| Source extract |

--- --- ---

To the Editor:
We are writing to take issue with a provocative claim made in the recent essay by Matthew Wisnioski and Lee Vinsel (“The Campus Innovation Myth,” The Chronicle Review, June 11). While we believe the article raises intriguing points and considerations, we disagree with the idea that making innovators is a “myth.” While headline grabbing, this claim fails to engage any recent efforts aimed at considering more inclusive understandings of innovation, empirical research on the topic, or evidence of effective practices; instead the authors primarily cite a faculty development program, a computer science project, and the dictionary.
Let us try to bust this myth.
On the research front, evidence from own efforts, for example at measuring undergraduates’ innovation capacities and demonstrating the effectiveness of undergraduate curricula on helping students see themselves as innovative, runs contrary to claims that developing innovators is somehow a “myth.” Instead, we suggest that by associating innovation with a set of capacities that students can develop, we may indeed wind up with many more innovators from all disciplines and backgrounds. Not just programmers, not only engineers; a wide array of college graduates are capable of generating and executing contextually beneficial new ideas (our definition of innovation).
To find evidence of this myth being busted in practice, one need only look back to a story printed in this outlet only a few months ago (“No Textbooks, No Lectures, No Right Answers. Is This What Higher Education Needs?,” February 10). This article featured high-quality educational programming happening elsewhere in Virginia at JMU X-Labs. In rigorous problem-based courses, which bear titles such as “Community Innovations” and “Medical Innovations,” students actively engage challenging social problems while working on cross-disciplinary teams guided by learning partnership-minded faculty. In other words, they strive toward “empowering graduates with the expertise and confidence to create new technologies and address pressing societal needs,” which Wisnioski and Vinsel claim to be a “good thing” (we agree!).
So, why does this matter? Because bold-faced, unsubstantiated “myths” appearing in outlets such as The Chronicle can meaningfully, and negatively, inform stakeholder actions. In an era of soundbites and tweets, popularizing the idea that Universities cannot develop innovators will surely make it harder for effective innovator-developing programs such as X-Labs to commence and become sustainable. And if that becomes the case, then Universities will ultimately end up generating dramatically less, not more, of the public good the authors proclaim to desire.

--- --- ---

| Problem to work on |
Answer these questions from the letter to the editor:
1. On what date did "The Campus Innovation Myth" appear in The Chronicle Review?
2. How do the letter's writers define innovation?
3. Which two course titles at JMU X-Labs does the letter mention?
The listing that follows has no connection to the letter above.

| Recorded data |

--- --- ---

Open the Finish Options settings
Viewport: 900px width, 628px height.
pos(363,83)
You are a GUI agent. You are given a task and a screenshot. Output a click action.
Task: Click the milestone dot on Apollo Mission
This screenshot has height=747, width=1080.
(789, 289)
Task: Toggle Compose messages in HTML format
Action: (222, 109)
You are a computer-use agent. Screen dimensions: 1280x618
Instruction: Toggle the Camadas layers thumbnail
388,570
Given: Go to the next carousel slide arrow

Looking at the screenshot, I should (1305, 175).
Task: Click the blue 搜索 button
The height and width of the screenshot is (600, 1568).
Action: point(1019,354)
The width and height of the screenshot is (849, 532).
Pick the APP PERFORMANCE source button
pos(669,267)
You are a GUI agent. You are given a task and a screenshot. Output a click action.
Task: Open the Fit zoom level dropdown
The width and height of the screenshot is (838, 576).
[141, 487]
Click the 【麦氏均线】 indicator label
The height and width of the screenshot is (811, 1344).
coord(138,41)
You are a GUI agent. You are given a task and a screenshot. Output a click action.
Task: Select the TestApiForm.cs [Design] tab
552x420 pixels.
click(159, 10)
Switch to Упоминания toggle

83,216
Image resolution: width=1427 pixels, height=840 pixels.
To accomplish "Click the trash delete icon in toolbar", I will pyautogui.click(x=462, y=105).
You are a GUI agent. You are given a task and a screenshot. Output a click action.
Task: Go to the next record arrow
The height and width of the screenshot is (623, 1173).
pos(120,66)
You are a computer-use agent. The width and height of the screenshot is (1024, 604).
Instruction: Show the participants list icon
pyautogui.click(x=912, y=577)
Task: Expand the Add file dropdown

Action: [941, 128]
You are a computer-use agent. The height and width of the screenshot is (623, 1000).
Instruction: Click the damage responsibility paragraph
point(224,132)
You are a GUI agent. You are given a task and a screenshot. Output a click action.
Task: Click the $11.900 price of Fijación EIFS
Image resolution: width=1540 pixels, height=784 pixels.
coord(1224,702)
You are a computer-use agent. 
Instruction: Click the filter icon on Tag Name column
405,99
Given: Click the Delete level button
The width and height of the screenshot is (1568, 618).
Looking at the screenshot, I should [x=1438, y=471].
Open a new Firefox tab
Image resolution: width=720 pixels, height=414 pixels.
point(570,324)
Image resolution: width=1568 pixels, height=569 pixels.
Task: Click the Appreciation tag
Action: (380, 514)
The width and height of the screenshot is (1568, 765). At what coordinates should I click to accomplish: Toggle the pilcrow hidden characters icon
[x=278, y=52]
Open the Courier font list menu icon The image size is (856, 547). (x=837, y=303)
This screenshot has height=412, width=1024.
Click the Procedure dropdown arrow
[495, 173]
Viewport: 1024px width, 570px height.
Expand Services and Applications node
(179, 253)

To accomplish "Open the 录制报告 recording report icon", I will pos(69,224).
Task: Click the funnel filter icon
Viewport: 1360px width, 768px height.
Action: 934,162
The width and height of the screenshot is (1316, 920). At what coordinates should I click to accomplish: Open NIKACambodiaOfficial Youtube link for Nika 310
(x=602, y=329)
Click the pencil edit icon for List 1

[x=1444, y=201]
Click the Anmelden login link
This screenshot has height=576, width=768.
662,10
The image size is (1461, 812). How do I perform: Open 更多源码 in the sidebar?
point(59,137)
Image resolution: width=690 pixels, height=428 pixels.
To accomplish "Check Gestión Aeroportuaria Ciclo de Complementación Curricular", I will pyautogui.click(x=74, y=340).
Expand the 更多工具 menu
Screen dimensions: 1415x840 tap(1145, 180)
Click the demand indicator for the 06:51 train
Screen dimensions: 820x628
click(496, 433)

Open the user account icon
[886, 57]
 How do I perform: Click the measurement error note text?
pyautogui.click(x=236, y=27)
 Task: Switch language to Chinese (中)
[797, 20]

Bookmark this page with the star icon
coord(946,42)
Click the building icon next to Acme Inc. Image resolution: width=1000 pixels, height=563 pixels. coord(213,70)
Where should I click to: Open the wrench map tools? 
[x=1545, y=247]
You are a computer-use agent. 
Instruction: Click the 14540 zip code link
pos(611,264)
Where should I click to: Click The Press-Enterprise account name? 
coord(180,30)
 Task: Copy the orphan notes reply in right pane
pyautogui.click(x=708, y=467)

--- --- ---

| Expected output |
1. June 11.
2. Generating and executing contextually beneficial new ideas.
3. "Community Innovations" and "Medical Innovations."